[ZODB-Dev] BTree memory bomb

Tim Peters tim at zope.com
Tue Jan 18 14:04:48 EST 2005


[Jeremy Hylton]
...
> In your example, the keys 10,000,000 through 10,009,999 each store a
> 128KB string as the value.  If a single bucket holds 50 items (I'm making
> that number up), it will use roughly 40MB of memory.  The program is
> going to make thousands of buckets that require this much memory or more,
> so it's not going to be effective at limit memory consumption.

Concretely, an OOBTree generally holds at most 30 entries per bucket, and
when entries are inserted in sorted order to begin with (as the test driver
does) it averages closer to 15 entries per bucket (if your actual app has
integer keys and values, an IIBTree is a better choice, where the
entries/bucket max changes from 30 to 120).

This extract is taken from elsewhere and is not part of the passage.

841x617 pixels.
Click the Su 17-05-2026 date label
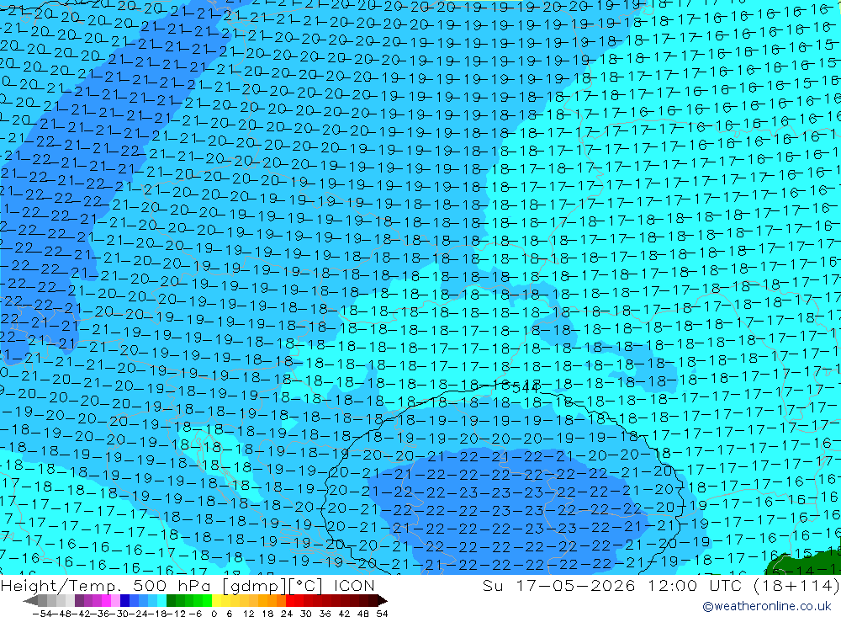(x=558, y=585)
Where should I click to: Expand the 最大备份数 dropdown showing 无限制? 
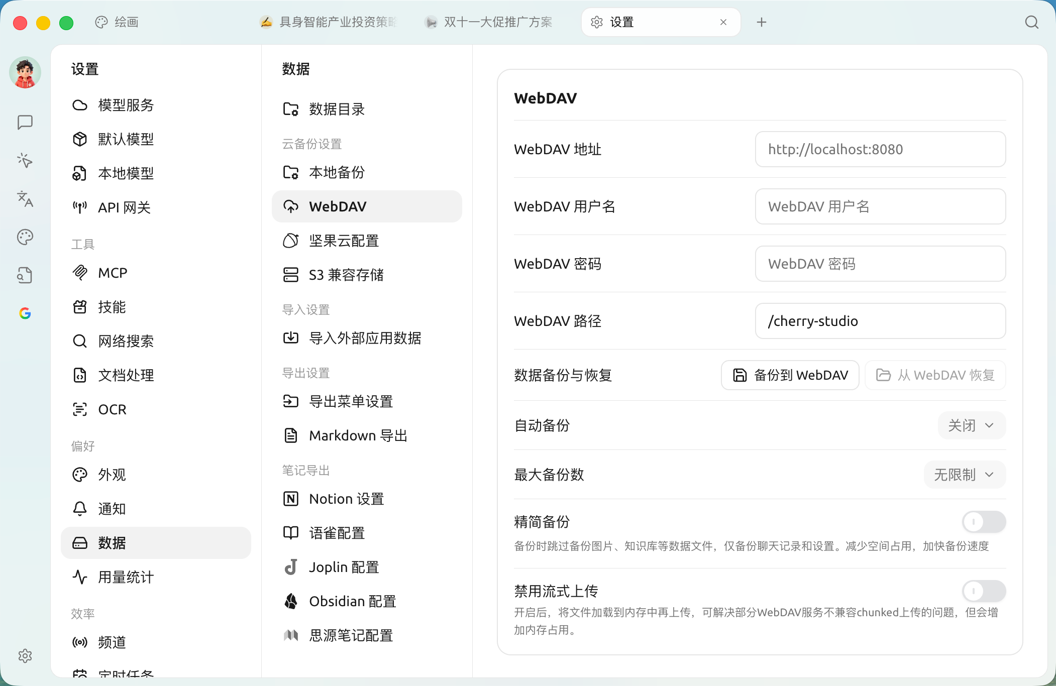point(965,475)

So if this program ran to completion, it would build about

>>> 10000**2/15
6666666

OOBuckets.  If FileStorage is used, that also means we'll have an
approximately 7-million entry in-memory dict mapping the ~7 million bucket
object ids to their data records' current offsets in the .fs file.  Dicts
can grow that large, but FileStorage really isn't suited to many millions of
distinct objects.  Perhaps DirectoryStorage would work better for that:

    http://dirstorage.sourceforge.net/

Simon, the repeated "lesson" here is that to the extent your test program
doesn't model actual application behavior, it's going to have you staring at
problems you won't have in real life (multi-gigabyte transactions, many
millions of distinct persistent objects, and so on).